COMMENT CONTINUER ?

Publié le par zuzu

Clarifier les revendications !

« Changer le rapport des forces », titre le tract CGT d’appel au 29. FO a parlé de « bloquer le pays ». Solidaires mobilise pour une grève massive, afin d’être « forts pour continuer ». La FSU s’inscrira « dans la construction de nouvelles actions interprofessionnelles […] le plus tôt possible ». Le débat sur « l’après-29 » a donc commencé, parce que le syndicalisme joue gros, après les défaites de 2007-2008. La puissance politique du 29 janvier peut montrer que l’horizon n’est plus bouché par l’hyperprésident. D’autres projets peuvent jaillir, et déchirer l’agenda des contre-réformes. À condition, bien sûr, qu’il y ait des suites et une détermination visible, qui donne confiance.

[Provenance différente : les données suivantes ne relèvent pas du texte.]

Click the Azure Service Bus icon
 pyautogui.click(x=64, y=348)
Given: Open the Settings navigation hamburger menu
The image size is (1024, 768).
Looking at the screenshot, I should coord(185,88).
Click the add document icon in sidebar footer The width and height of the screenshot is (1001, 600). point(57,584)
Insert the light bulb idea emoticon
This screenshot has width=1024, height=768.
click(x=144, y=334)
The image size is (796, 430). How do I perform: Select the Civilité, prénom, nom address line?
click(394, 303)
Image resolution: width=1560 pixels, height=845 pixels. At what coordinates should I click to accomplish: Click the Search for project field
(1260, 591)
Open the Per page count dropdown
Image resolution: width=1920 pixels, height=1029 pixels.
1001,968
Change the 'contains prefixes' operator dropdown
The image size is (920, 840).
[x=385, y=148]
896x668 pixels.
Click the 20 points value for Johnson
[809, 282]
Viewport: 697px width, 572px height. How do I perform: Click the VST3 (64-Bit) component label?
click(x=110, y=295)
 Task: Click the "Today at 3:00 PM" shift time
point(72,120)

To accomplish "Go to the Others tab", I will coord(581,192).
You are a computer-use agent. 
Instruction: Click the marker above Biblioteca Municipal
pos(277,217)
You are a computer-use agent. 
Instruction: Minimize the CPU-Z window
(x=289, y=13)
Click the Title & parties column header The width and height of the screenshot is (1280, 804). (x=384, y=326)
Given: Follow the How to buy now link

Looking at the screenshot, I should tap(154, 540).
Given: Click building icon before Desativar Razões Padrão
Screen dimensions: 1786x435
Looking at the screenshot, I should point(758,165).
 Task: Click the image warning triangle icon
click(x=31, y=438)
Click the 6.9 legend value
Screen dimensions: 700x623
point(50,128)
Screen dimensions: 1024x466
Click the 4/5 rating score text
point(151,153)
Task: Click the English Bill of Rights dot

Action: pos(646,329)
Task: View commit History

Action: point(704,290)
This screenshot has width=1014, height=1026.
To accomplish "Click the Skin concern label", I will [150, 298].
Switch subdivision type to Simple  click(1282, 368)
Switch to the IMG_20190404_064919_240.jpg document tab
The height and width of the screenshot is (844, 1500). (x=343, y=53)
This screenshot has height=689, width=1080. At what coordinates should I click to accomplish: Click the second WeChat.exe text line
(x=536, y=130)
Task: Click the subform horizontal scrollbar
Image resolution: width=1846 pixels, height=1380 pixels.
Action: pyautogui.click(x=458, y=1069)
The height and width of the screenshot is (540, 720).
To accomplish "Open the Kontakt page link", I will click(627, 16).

Car le pouvoir va réagir en tentant de désamorcer la contestation et d’amener les syndicats à cogérer les mesures qu’il prend sur l’emploi (rendez-vous réguliers avec Patrick Devedjian, ministre de la Relance, et avec les préfets), au nom d’une « unité nationale » appelée par François Fillon. Sarkozy, après avoir vitupéré contre SUD-Rail, s’est fait sirupeux dans ses vœux aux syndicats.

Les huit organisations se revoient le 2 février, et c’est un bon signe. Une double préoccupation émerge. La première est de maintenir la mobilisation interprofessionnelle avec des échéances précises. Toute préparation sérieuse demande évidemment du temps, comme le vérifient les syndicalistes de l’automobile, discutant d’une mobilisation coordonnée sur l’emploi. Chaque secteur actuellement en résistance ne voudra pas lâcher la pression : l’école, la santé… Mais des mobilisations sectorielles fortes ne seront efficaces que si elles sont insérées dans un plan d’action général. L’entrée en lutte prolongée d’une branche pourrait changer radicalement la donne.

Mais, pour garantir un rapport de force durable, à l’exemple du CPE, et couper court aux manœuvres élyséennes, la première condition est la précision revendicative, en dépassant le flou de l’appel du 5 janvier. Rien ne serait pire qu’une logique où le syndicalisme voudrait seulement être invité à prénégocier, ou rééquilibrer les mesures annoncées en rafale. Or, sur le plan confédéral, qu’est-ce qui sera réellement exigé au lendemain du 29 ? À part l’abandon des 30 000 suppressions de postes dans la fonction publique, c’est le brouillard. Les syndicalistes peuvent s’emparer du problème, en mettant en place des espaces publics d’échanges, pour consolider à la fois l’unité et son contenu. Pourquoi serait-il impossible de préciser clairement les choses, comme en Guadeloupe, où les syndicats unis ont une plateforme précise (lire ci-dessus) ?

La liste des questions urgentes commence par les salaires. Alors que Sarkozy fait valser les milliards, le syndicalisme ne peut en rester à une « démarche » sur le pouvoir d’achat. 300 euros pour tous, c’est l’équivalent de ce qui a été volé aux salariés, annuellement, dans la répartition de la richesse pour aller à la spéculation. Il faut les récupérer ! Ne pas reverser de dividendes (ce que ne dit pas clairement l’appel du 5 janvier), cela doit servir d’abord à cela. Ainsi qu’à maintenir les salaires intégralement en cas de chômage partiel.

La question des chômeurs est un test décisif. La CFDT est minoritaire, l’accord Unedic scélérat doit être mis au panier. Renégocier ? Il faudrait d’abord préciser sur quoi. Non seulement, aucune baisse de cotisation n’est acceptable, mais il faut les augmenter. Afin d’indemniser 100 % des chômeurs et d’augmenter leurs allocations au moins autant que les salaires. Aucun licenciement n’est tolérable. Le rapport de force retrouvé permettrait d’exiger une mesure politique immédiate de blocage, suivie d’une loi d’interdiction. Les plans Darcos et la loi Bachelot ne doivent pas passer. La négociation sur les retraites complémentaires commence, c’est le moment d’exiger clairement les 75 % garantis pour le taux de remplacement, à 60 ans et pas un jour de plus.